Chapter I of Harvey's great work, De Motu Cordis et Sanguinis in Animalibus,[1] begins, "Cum multis vivorum dissectionibus (uti ad manum dabantur) animum ad observandum primum appuli quo cordis motus usum," etc.
Chapter II is entitled Ex vivorum dissectione, qualis sit cordis motus.
Chapter III is entitled Arteriarum motus qualis ex vivorum dissectione.
Chapter IV is entitled Motus cordis et auricularum qualis ex vivorum dissectione.

The argument that Harvey was led to his discovery by "reasoning upon the valves in the veins," as stated by Boyle, is well answered by his translator, Willis,[2] who points out at some length that "when we turn to Harvey himself, in his works we nowhere find that he approaches his subject from the quarter now particularly indicated" (i. e., from the purpose of the valves in the veins).

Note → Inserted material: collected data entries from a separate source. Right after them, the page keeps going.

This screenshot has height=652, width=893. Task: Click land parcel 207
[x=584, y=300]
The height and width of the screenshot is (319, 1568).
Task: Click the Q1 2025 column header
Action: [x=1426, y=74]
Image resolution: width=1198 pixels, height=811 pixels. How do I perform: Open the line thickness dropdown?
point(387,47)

Even Harvey was attacked during his life on the ground that the discovery of the circulation was of "no use" (Willis, p. 358), "because men still continued to die."

For Harvey the blood passed through the flesh (per partium porositates), and not until the microscope was available was it possible for Malpighi to discover the capillary circulation in 1661. This he did in the exposed lung of a living frog.

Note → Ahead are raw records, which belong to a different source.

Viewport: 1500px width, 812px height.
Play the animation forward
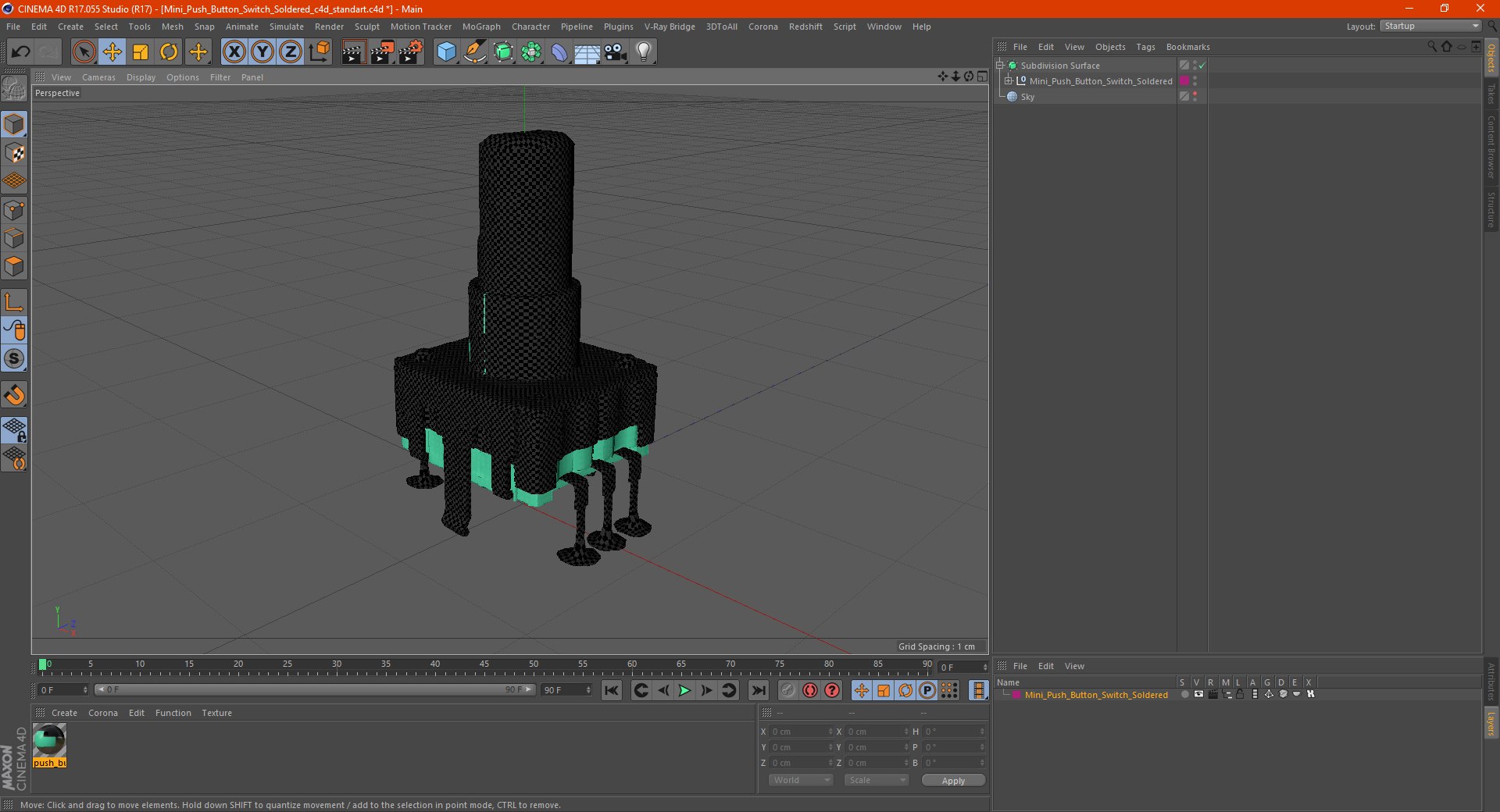pos(684,690)
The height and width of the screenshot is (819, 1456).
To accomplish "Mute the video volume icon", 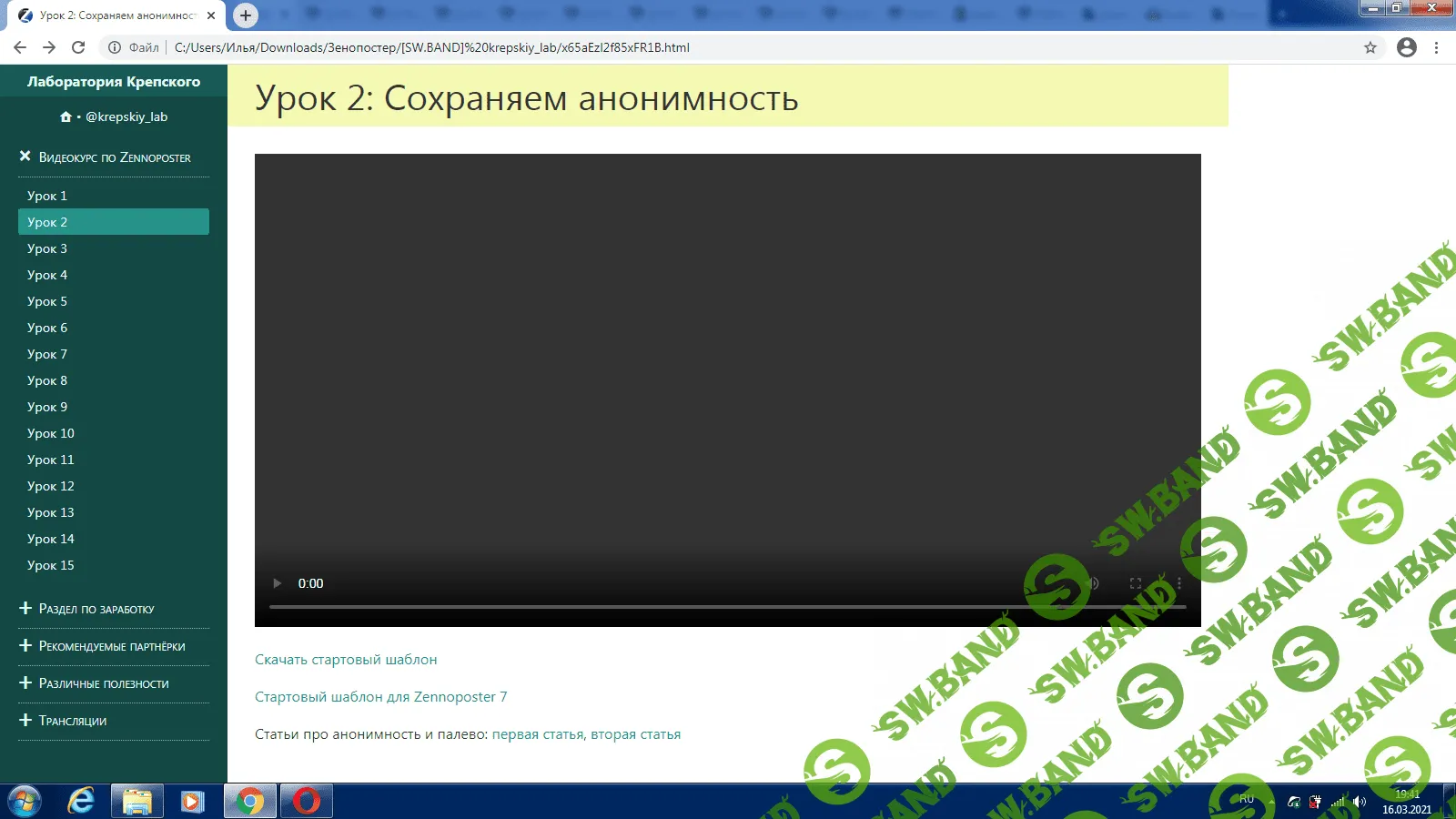I will (1093, 583).
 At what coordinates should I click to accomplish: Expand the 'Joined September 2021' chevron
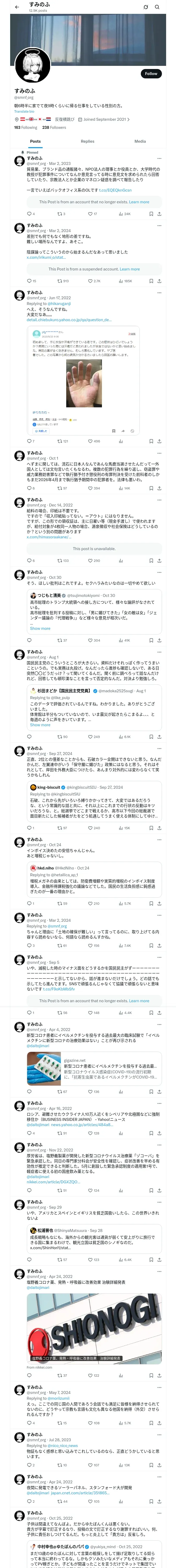129,119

In recent years Claude Bernard[3] greatly advanced our knowledge of the circulation by demonstrating, wholly by vivisectional methods, that the flow of the blood is regulated by a nervous mechanism continuously acting to contract or dilate the vessels according to the requirements of each organ or part of the body. Thus it is seen that every important step in the advance of our knowledge of the circulation of the blood has been made by vivisection and could not possibly have been made in any other way.

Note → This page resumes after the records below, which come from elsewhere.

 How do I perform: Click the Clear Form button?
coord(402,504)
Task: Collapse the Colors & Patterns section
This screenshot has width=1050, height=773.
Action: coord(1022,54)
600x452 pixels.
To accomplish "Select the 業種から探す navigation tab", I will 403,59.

Similarly, the testimony of Sir Charles Bell is constantly adduced to prove the futility of vivisection. Bell is the anatomist to whom, with Magendie and Johannes Müller, we owe the first


  1. Harvei Opera, 1737, or The Motion of the Heart and Blood m Animals. Sydenham edition, London, 1847.
  2. Willis. William Harvey, a History of the Discovery of the Circulation of the Blood. London, 1878, pp. 301 ff.
  3. Cl. Bernard. Leçons sur le Diabète. Paris, 1877, p. 43.